--- Texte fourni ---

Un Tour de France consiste en une succession de hauts et de bas, dont l’intervalle d’un jour sur l’autre est plus ou moins prononcé, mais que les reliefs ont toujours pour fonction de souligner. Tel est l’usage prêté de tout temps à la montagne, chargée de passer au révélateur ceux qui, dans le verbe, nourrissent l’ambition d’accéder sur la marche culminante du podium des Champs-Elysées. Le chemin qui y mène est long, très long encore, tandis que la montagne partiellement entrevue mercredi dans le Massif central s’élève pour de bon. Et qu’elle ne quittera presque plus le champ de vision des coureurs avant la veille du défilé parisien… dans quinze jours ! D’ici là, l’eau aura bien eu le temps de couler sous les ponts de la Seine, et les émotions de changer de camp dans un Tour de France qui livre ses indications au compte-gouttes sans qu’il ne soit encore permis de ranger les favoris dans un ordre qui se tienne.
La montagne, à l’entame d’une triologie pyrénéenne dont l’intensité ira crescendo tout le week-end, se résumait aujourd’hui en un col, celui d’Aspin, gravi depuis Arreau par son versant le plus long : 12 kilomètres à 6,5 %. Un premier haut… immédiatement suivi d’un bas, puisque pour différer un hypothétique coup de grâce il avait été décrété que le décor d’arrivée serait planté au Lac de Payolle, 7 kilomètres après le sommet. Instinctivement, cette configuration avait de quoi réfréner les ardeurs des favoris, ce qui en sus les arrangeait bien si loin encore de la capitale, quand on sait que sept étapes de montagne (pour quatre arrivées en altitude) et deux contre-la-montre restent à venir. Depuis sa longue escapade dans les monts du Cantal il y a quarante-huit heures, Greg Van Avermaet (BMC Racing Team) portait donc un maillot jaune intérimaire dont chacun s’accommodait. A commencer par le Flamand lui-même, qui n’allait pas se contenter de son bon petit matelas (5’11 ») pour franchir en gestion le col d’Aspin.

--- Section des données ---

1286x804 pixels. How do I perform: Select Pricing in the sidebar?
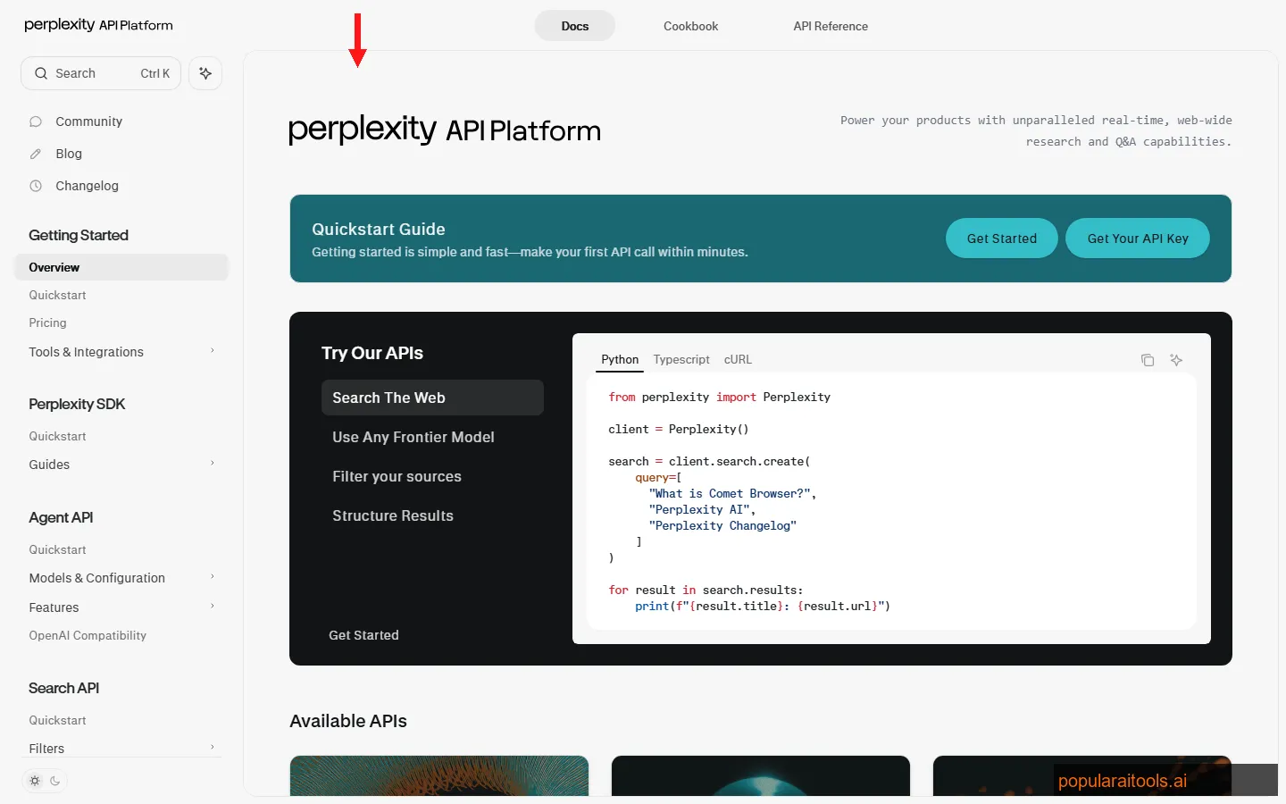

---

Poursuivez l'article sur l'étape du Tour de France au col d'Aspin en reprenant après sa dernière phrase.

L’étape était partie sur les chapeaux de roue dans les plaines du Gers et de la Haute-Garonne, nombre d’opportunistes cherchant à intégrer l’échappée probablement destinée à se disputer la victoire d’étape. Le coup finissait par sortir à 115 kilomètres de l’arrivée, porté par vingt-neuf coureurs aux premiers rangs desquels le Maillot Jaune en personne ! Avec Greg Van Avermaet, on relevait la présence de Breschel, Howes et Langeveld (Cannondale), Bakelants et Vuillermoz (Ag2r La Mondiale), Bozic, Mate et Navarro (Cofidis), Cancellara et Stuyven (Trek), Chavanel et Duchesne (Direct Energie), Durasek et Grmay (Lampre), Lutsenko et Nibali (Astana), Cummings (Dimension Data), Geschke (Giant), Impey (Orica), Gorka Izagirre (Movistar), Kiryienka (Sky), Martens (LottoNL), Tony Martin (Etixx), Naesen (IAM Cycling), Périchon (Fortuneo), Roelandts (Lotto), Vicioso (Katusha) et Voss (Bora-Argon 18).
Thibaut Pinot s’éteint sur les hauteurs du col d’Aspin.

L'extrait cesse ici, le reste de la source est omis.